When the FCC voted to overturn net neutrality against a tide of public comments urging otherwise, some of those comments were made under false pretenses or even involved identity theft, prompting two US Senators under whose name such comments were published to call on the FCC to investigate. Senators Jeff Merkley and Pat Toomey, a democrat from Oregon and a Republican from Pennsylvania respectively, had their identities stolen to file fake comments regarding net neutrality, two of up to a possible two million comments made fraudulently. The two senators penned a letter to FCC chairman Ajit Pai asking for a full investigation into the matter.
The vast number of comments on the net neutrality issue are enough criteria to consider the possibility of comments made under fake identities or otherwise fraudulently, but Ajit Pai himself said that part of the reason he and his administration were outright ignoring public comments was because of that possibility. Even so, no investigation was ever carried out, and no effort was ever made to figure out how many of the comments on the issue were authentic, or where the fake ones had come from. This is exactly the kind of investigation the two senators want, along with answers to several questions. Namely, the senators want to know if the FCC knew of any foreign government interference, if the FCC is working with authorities to figure out whether any laws were broken, how the FCC plans to trace false comments, if the FCC has considered using CAPTCHA to verify comments in the future, and how it plans to prevent things like this going forward.

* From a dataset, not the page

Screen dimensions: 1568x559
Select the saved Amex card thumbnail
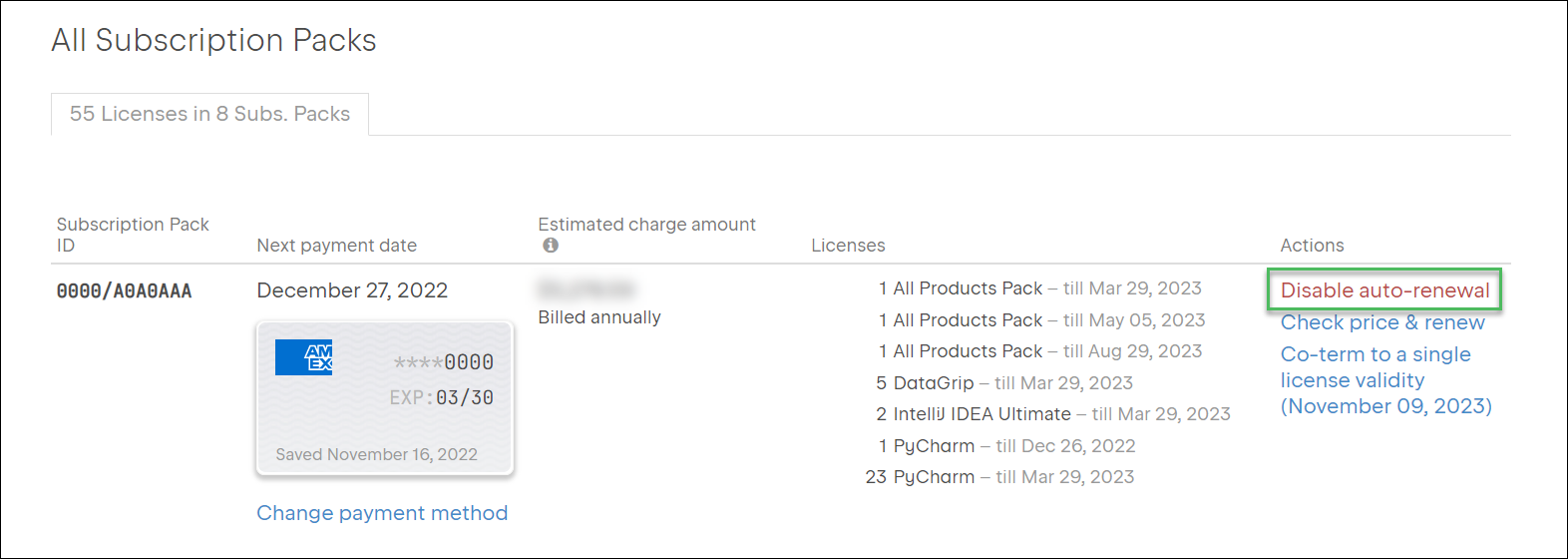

The battle over net neutrality has been riddled with controversy at every turn. Most recently, a number individual states have begun working on their own versions of net neutrality laws and the US Senate forced a vote on the issue using a rule pertaining to the Congressional Review Act. Thus far, none of the state-level bills have been signed into law yet, and though the Senate’s measure passed the Senate, it’s still bound for a Republican-controlled House of Representatives and a President who is strongly avowed to defeat Title II Net Neutrality regulations. The move has been called political grandstanding, but it may yet serve its purpose if it brings more people to the polls in November.